So I go to Meijer’s the other day, ostensibly to pick up some groceries. Meijer’s is this huge 24 hour super store that sells everything from milk to underwear. Usually I shop at Wal-Mart as they are slightly cheaper, but that night I just couldn’t face the dirty over crowded paean to the lowest bidder (it’s estimated that 80% of their suppliers are from China – don’t get me started on how I oppose our foreign policy towards China, but it hasn’t stopped me from making the Walton family richer).
As I pull in I see a newer Toyota Celica in the parking lot. This one makes mine look downright anemic – it has a ground effects package and wing spoiler.

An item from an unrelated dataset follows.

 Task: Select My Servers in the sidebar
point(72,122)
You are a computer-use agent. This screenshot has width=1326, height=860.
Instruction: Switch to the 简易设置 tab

Great. What aisle do they sell new cars in? Probably near the garden section.
I shop very carefully, aware that many prices are suspect. I whip out my coupons and decide to buy everything there: cleaning products, personal products, food, drugs, whatever. Hauling out the huge filing cabinet of coupons at my disposal, I do pretty well. I find dish soap 2 for $5, plus a coupon. Cat food is another victory: They seem to be discontinuing the 3.5 lb. bags, and they are marked down cheaper than if you bought the one 7 lb. bag. Add my two 75 cent off coupons for each bag, and it’s cheaper per pound than the 14 lb bag. Score! Ok, so I had to take the only remaining bags, the Indoor less-active cat formula and the Kitten formula. Mix the two together and you get just the nutrition needed for an almost-one-year-old outdoor cat, right? Right. (Don’t ask how I’m going to provide prescription drugs for my husband’s old age. All I will say is it involves a bottle of generic aspirin, some outdated GNC vitamins and a mortar and pestle.)
I ask a female employee, “If I were Miracle Whip, where would I be hiding?” She directs me to aisle 12 where I find that apparently ‘picnic season’ means a $1 per jar price increase. No way. I make a mental note to stock up next January and grab the generic store brand of salad dressing.
After about an hour and a half of wandering the aisles armed with coupons and a calculator, I’m ready to check out. Suddenly an announcement is made that there are additional coupons to be had from the greeters. Hey! Now they tell me? The bored cart lady says she doesn’t have any. I find a rack some four feet from her and look it over. I find it annoying that everything is printed in English and Spanish, and several highlight imported products, making it hard for me to concentrate. I decide nothing is worth going back for, and move to the checkout. With this many coupons, I’m not going near the self-check aisle. I hate them, why should I have to do all the work and summon someone over to look at my stupid coupons when done? I redeem $15.65 in coupons. Whoo-hoo! Now that’s shopping. If this doesn’t excite you wildly, you’re missing a leg on your chromosomes. I dream of the day when I get 6 bags of groceries and they owe me $15, but it hasn’t happened yet.
I bask in the glow of ‘good shopping’ for 24 hours. Then I find an unused coupon in my purse. I should have gotten another dollar off. Now I’m bummed. Can’t shake the feeling I was ripped off. Could have bought some gas with that buck. I’m such a failure.
Heard the new pope put the previous pope on the fast track to sainthood. Can’t shake the comparison that Ford pardoned Nixon….
Well, well, well…Alice Cooper saved the day at the celebrity golf tournament this afternoon. He was extremely modest about it also. How did Catherine Zeta-Jones and Heather Locklear keep their hands off him? Must have been because they were with their husbands.